▸ EXERCISE DIRECTIONS: From the line that contains "For every named" through the line that contains "[Get it on Google Play] (188, 1370)", output every line of the listing below exactly and leave out all the rest.
(RECORD EXCERPTS Opens)
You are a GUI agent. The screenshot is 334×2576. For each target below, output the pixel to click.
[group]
(RECORD EXCERPTS Closes)
(RECORD EXCERPTS Opens)
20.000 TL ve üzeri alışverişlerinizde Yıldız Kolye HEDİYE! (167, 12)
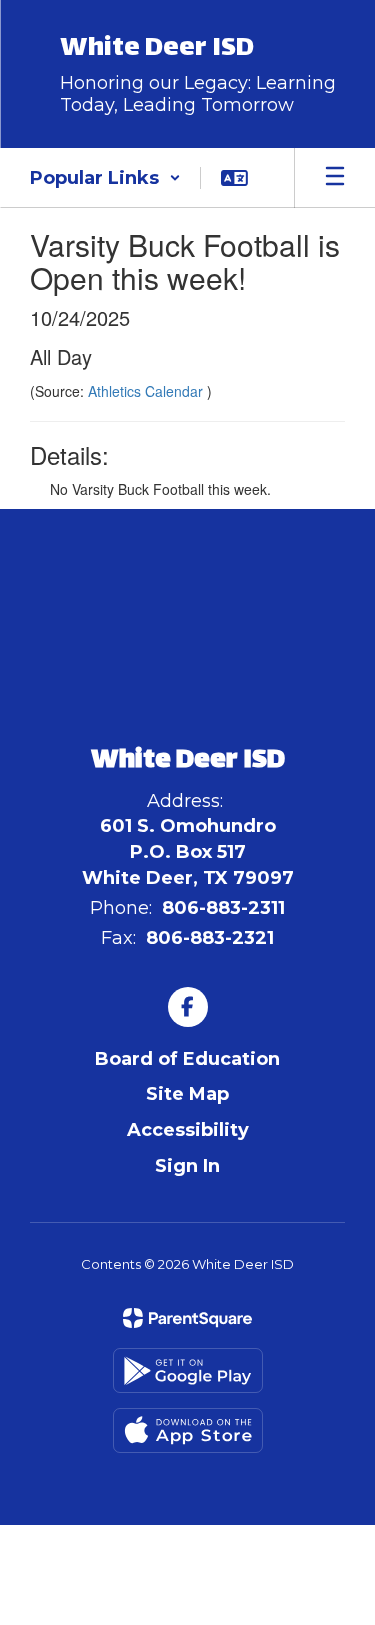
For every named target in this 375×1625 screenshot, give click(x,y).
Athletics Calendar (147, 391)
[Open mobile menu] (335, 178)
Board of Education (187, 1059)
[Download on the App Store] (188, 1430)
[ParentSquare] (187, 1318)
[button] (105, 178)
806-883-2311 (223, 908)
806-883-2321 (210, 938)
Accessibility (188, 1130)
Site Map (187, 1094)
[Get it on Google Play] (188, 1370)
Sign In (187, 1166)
(RECORD EXCERPTS Closes)
▸ WRITTEN ANSWER:
For every named target in this 375×1625 screenshot, give click(x,y).
Athletics Calendar (147, 391)
[Open mobile menu] (335, 178)
Board of Education (187, 1059)
[Download on the App Store] (188, 1430)
[ParentSquare] (187, 1318)
[button] (105, 178)
806-883-2311 (223, 908)
806-883-2321 (210, 938)
Accessibility (188, 1130)
Site Map (187, 1094)
[Get it on Google Play] (188, 1370)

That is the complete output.